Um trem muito louco
Estava ali na estação, esperando pelo meu trem. Graças a Deus, não era subúrbio, era um daqueles bem confortáveis, de longo percurso. Ele chegou e nós partimos. Acelerou tão rápido que até me assustei. Num instante alcançou tão alta velocidade que pensei ter entrado, por engano, num avião. Provavelmente era movido a energia atômica ou plasma, vai se saber. Daí percebi que ele não respeitava trilhos, fazia seu próprio caminho. Num instante tinha passado pelo Paraná e já estava em Santa Catarina. Louco, desvairado trem. Vi a beleza do Sul, vi Gramado e Canela. Vi alemães falando alemão de verdade e, num piscar de olhos, lá estava eu nos Pampas Gaúchos. Do churrasco, só o cheiro. Uma beleza sem fim, danado de trem.
Não sei que atalho ele pegou que, de repente, estava nos levando de volta para o Norte. Depois de passar pelas praias do Rio, sem incidente nenhum, dá para acreditar, varou como um raio pelo litoral do Espírito Santo e diminuiu um pouco a velocidade na Bahia. Acho que era para a gente poder olhar aquela beleza de mar. E o mesmo fez com todo o Nordeste. Foi mostrando aquela areia bonita, aquele sol insolente escancarando a paisagem. Mas, acho, ele estava com pressa. Quando percebi, já era o rio Amazonas que serpenteava ao longo de nosso caminho. Às vezes ele se aproximava perigosamente das águas. Pudemos ver índios caçando animais, homens caçando índios e índios, nunca antes vistos, se escondendo dos homens brancos. Fomos longe, bem longe, dentro da mata, e depois começamos a virar para a esquerda, Estávamos descendo. Vi jagunços derrubando árvores. Madeira de lei. Vi outros caçando animais e prendendo pássaros que eram para estar voando.

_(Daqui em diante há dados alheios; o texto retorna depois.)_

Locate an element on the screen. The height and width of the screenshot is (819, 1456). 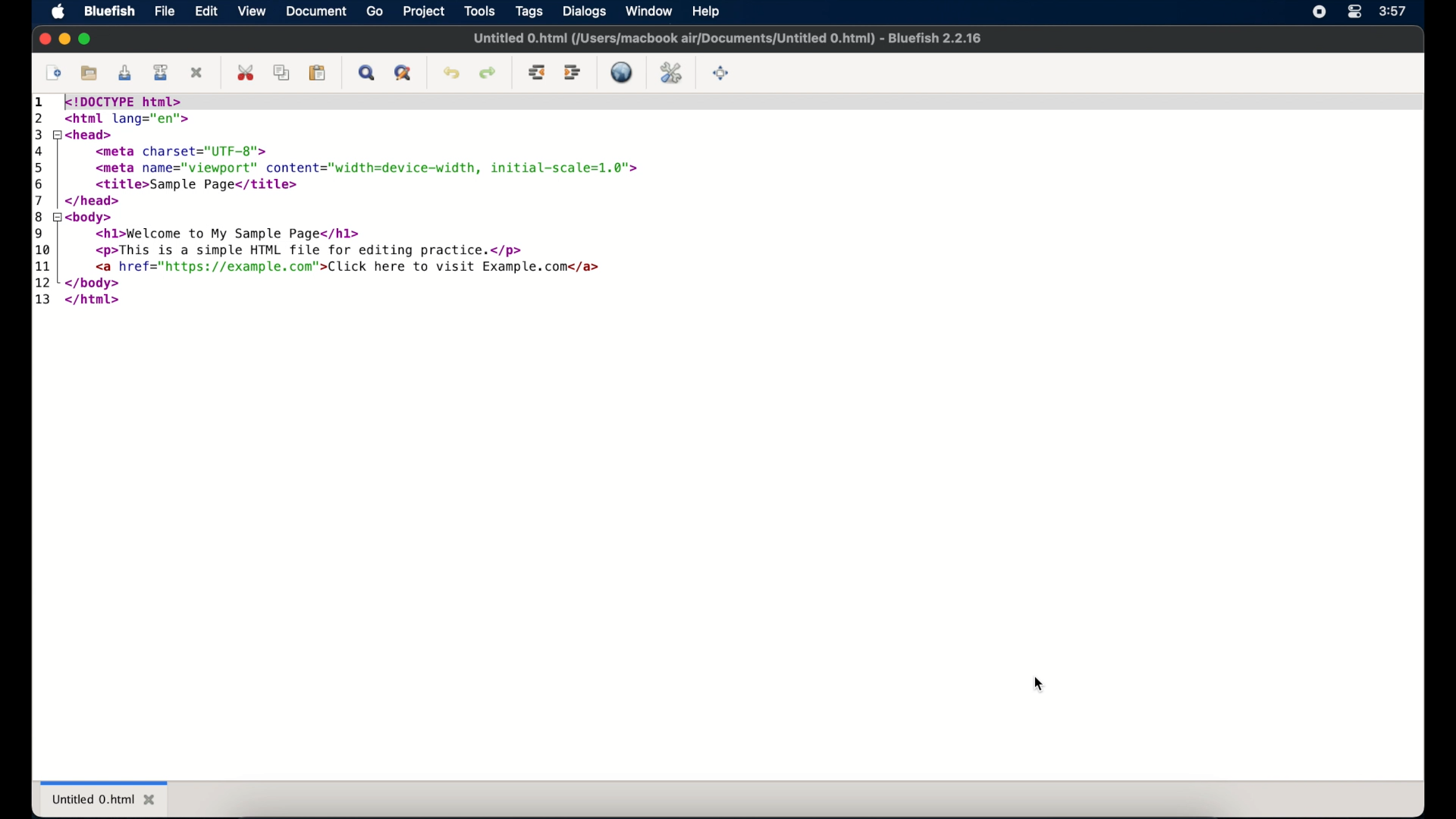
control center is located at coordinates (1354, 12).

De repente, pude ver lá na frente uma paisagem muito conhecida. Eram os prédios de Brasília. Palácio da Alvorada, Praça dos Três Poderes e outros estranhos poderes que não estavam em prédio nenhum. O trem diminuiu muito a velocidade. Estava quase parando. Entretanto, quando ninguém esperava, começou a acelerar de novo, como doido, como se quisesse passar logo por lá, passar por cima de tudo, como se quisesse fugir. E assim fez. Desta forma, quando passávamos pela Esplanada dos Ministérios, a velocidade era alucinante. Foi aí que aconteceu o que não poderia acontecer. O trem descarillhou. Não sei como, acabou atingindo o Palácio do Planalto e o Congresso Nacional. Foi uma confusão geral. Levantei-me dos destroços e me apalpei bem para ver se tudo estava em ordem. Por todo lado, porém, havia muito grito e muita dor. Funcionários públicos mancando, deputados e senadores, andando a esmo, perdidos naquela esplanada sem fim. Desesperados, sem seus gabinetes, sem seus assessores. Não havia mais status nem ordem, nem a estabelecida, nem nenhuma outra a ser instituída. Acho que nem um Ato Institucional funcionaria, nas circunstâncias.
Dava dó ver aquela gente tão importante ali, desesperada, como se fosse uma gente qualquer. Aquilo era o caos, o fim do mundo, o inimaginável.
Ou será que era o recomeço de uma linda e maravilhosa época, de uma paz e prosperidade sem fim?